QUESTIONS:
[a] In the judgment excerpt, up to what percentage of the sum assured is the insurance company directed to settle the complainant's claim?
[b] Rewrite the judgment excerpt from "17. Thus, the" up to and including "off Appeal Allowed.", substituting "claimant" for "complainant".

PASSAGE SHOWN:
17. Thus, the appeal succeeds and is allowed. The order passed by District Forum is set aside and insurance company is directed to settle the claim of the complainant up to 75% of the sum assured, which is Rs.5,Ol,944/- and the claim can be settled up to 75% of this amount. With these directions the appeal is disposed off Appeal Allowed.

DATASET EXCERPT:

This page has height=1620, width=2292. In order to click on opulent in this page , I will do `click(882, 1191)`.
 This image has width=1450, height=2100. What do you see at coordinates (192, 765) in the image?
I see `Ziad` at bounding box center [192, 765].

EXERCISE SOLUTIONS:
[a] 75%

[b]
17. Thus, the appeal succeeds and is allowed. The order passed by District Forum is set aside and insurance company is directed to settle the claim of the claimant up to 75% of the sum assured, which is Rs.5,Ol,944/- and the claim can be settled up to 75% of this amount. With these directions the appeal is disposed off Appeal Allowed.